EP by Charice
- Released: November 30, 2010
- Recorded: 2010
- Genre: Christmas
- Length: 10:31
- Labels: 143; Reprise;

Charice chronology
| Charice (2010) | Grown-Up Christmas List (2010) | Infinity (2011) |

= Grown-Up Christmas List (EP) =

Grown-Up Christmas List is the debut Christmas extended play (EP) and the fourth album by Filipino singer Jake Zyrus, released on November 30, 2010, and credited as Charice.

==Promotion==
Jake Zyrus appeared in NBC's Christmas Tree Lighting at Rockefeller Center on November 30, 2010, where he performed "Grown-Up Christmas List" and "Jingle Bell Rock" accompanied by David Foster.

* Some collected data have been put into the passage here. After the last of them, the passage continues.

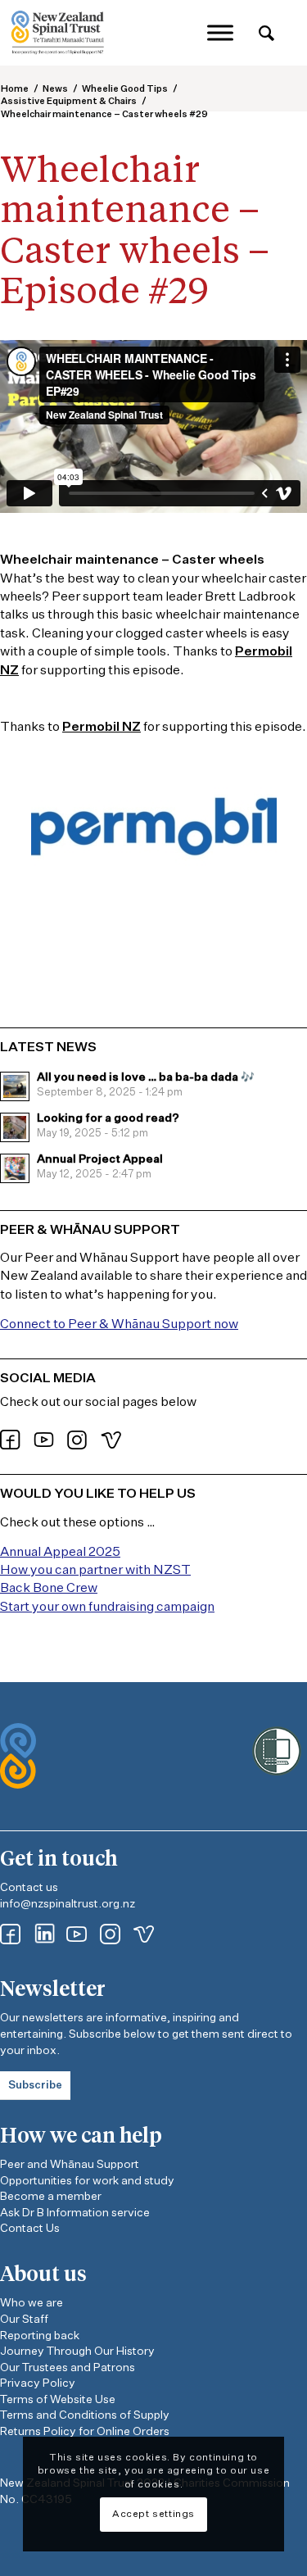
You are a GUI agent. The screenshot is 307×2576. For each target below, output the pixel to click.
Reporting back (39, 2336)
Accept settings (153, 2514)
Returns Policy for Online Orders (84, 2432)
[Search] (266, 34)
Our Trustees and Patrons (67, 2368)
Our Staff (24, 2319)
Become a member (51, 2196)
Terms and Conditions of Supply (84, 2415)
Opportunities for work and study (87, 2181)
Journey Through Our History (77, 2351)
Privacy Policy (37, 2383)
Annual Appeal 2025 (60, 1552)
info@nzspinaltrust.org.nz (67, 1904)
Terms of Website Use (57, 2400)
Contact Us (30, 2228)
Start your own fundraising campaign (107, 1607)
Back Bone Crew (48, 1588)
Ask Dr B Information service (75, 2213)
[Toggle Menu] (220, 32)
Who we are (31, 2303)
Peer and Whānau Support (69, 2164)
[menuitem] (266, 34)
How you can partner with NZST (95, 1570)
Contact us (29, 1887)
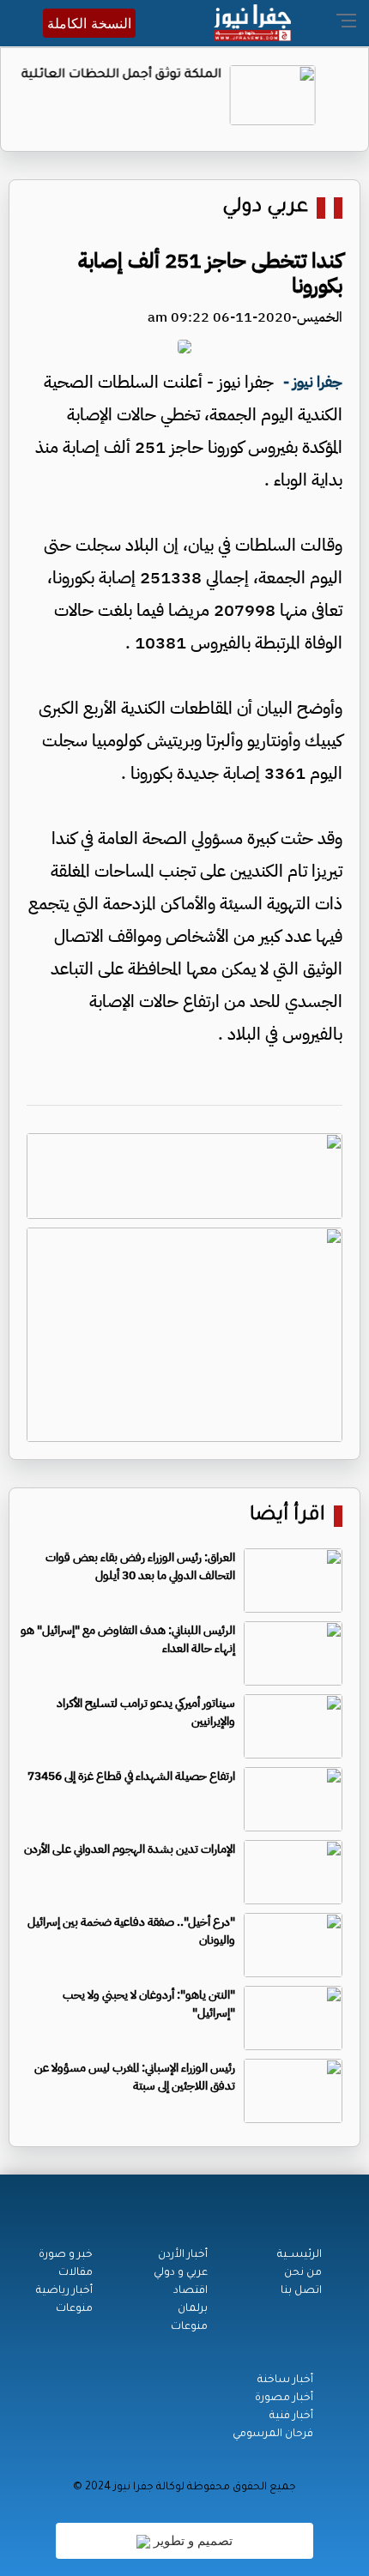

He also appeared on Japan's Mezamashi TV, where he performed "Happy Xmas (War Is Over)". His promotions also took him to Japanese radios stations, where he performed "Happy Xmas (War Is Over)" live on J-Wave.

==Track listing==

| No. | Title | Writer(s) | Original artist | Length |
|---|---|---|---|---|
| 1. | "Grown-Up Christmas List" | David Foster; Linda Thompson-Jenner; | David Foster | 3:39 |
| 2. | "Jingle Bell Rock" | Joe Beal; Jim Boothe; | Bobby Helms | 2:53 |
| 3. | "Happy Xmas (War Is Over)" (re-issue bonus track) | John Lennon; Yoko Ono; | John Lennon and Yoko Ono/Plastic Ono Band with the Harlem Community Choir | 3:59 |
| Total length: |  |  |  | 10:31 |

==Charts==
The song "Happy Xmas (War Is Over)" debuted on the Billboard Japan Hot 100 at no. 83.